# Tarefas a realizar:
A. Por favor, devolva do trecho sobre o terremoto de Lisboa a parte entre "Como decorrência do" e "voltou à superfície.", inclusive.
B. De acordo com o trecho sobre o terremoto de Lisboa, quantas pessoas morreram em Portugal em decorrência do terremoto, do maremoto e dos incêndios?

# Trecho do texto:
--

Le Bas, Praça da Patriarcal après le tremblement
de terre de 1755, in Recueil des plus belles ruines de Lisbonne,
Paris, 1757 |
Uma enciclopédia americana de 1831 descreve
o terremoto com palavras eloqüentes: "O terror de povo
estava além de qualquer descrição. Ninguém
chorou; o sofrimento estava além das lágrimas. O povo
corria em todas as direções, delirante de horror e
assombro, batendo nos próprios rostos e peitos, a chorar
e a gritar: 'Misericórdia! É o fim do mundo!' As mães
esqueceram-se de suas crianças, e corriam carregando crucifixos.
Infelizmente, muita gente correu às igrejas para pedir proteção,
mas era em vão que se expunha o sacramento: imagens, sacerdotes,
e as pessoas foram enterrados em uma ruína comum."
Como decorrência do terremoto, do maremoto
e dos incêndios, morreram em Portugal aproximadamente 60 mil
pessoas, um terço delas apenas em Lisboa, onde cenas terríveis
se repetiam por toda parte. A cidade tinha um novo cais todo revestido
de mármore, obra suntuosa e cara. Muitos lisboetas que sobreviveram
ao primeiro choque, crendo que estariam mais seguros em campo aberto,
correram para o novo cais, onde pensavam escapar dos desabamentos
e das chamas. Todavia, repentinamente o cais afundou no mar e as
fendas abertas no chão tragaram toda a multidão ali
refugiada. Nenhum corpo jamais voltou à superfície.

--

# Dados da listagem:
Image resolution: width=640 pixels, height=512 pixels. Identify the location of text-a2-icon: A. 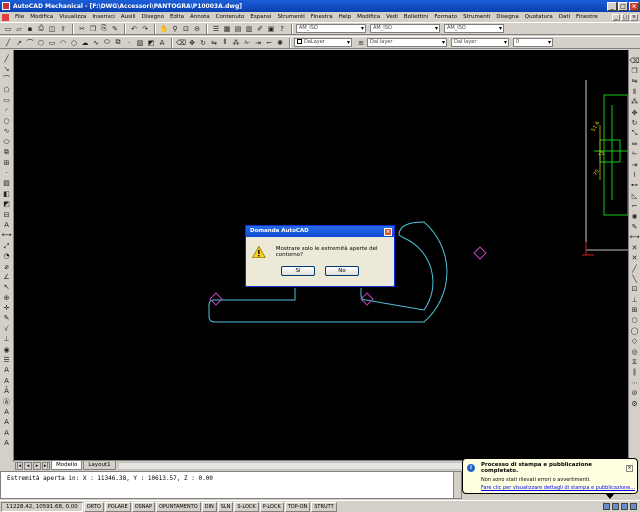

--

# Gabarito:
A.
Como decorrência do terremoto, do maremoto
e dos incêndios, morreram em Portugal aproximadamente 60 mil
pessoas, um terço delas apenas em Lisboa, onde cenas terríveis
se repetiam por toda parte. A cidade tinha um novo cais todo revestido
de mármore, obra suntuosa e cara. Muitos lisboetas que sobreviveram
ao primeiro choque, crendo que estariam mais seguros em campo aberto,
correram para o novo cais, onde pensavam escapar dos desabamentos
e das chamas. Todavia, repentinamente o cais afundou no mar e as
fendas abertas no chão tragaram toda a multidão ali
refugiada. Nenhum corpo jamais voltou à superfície.

B. Aproximadamente 60 mil pessoas.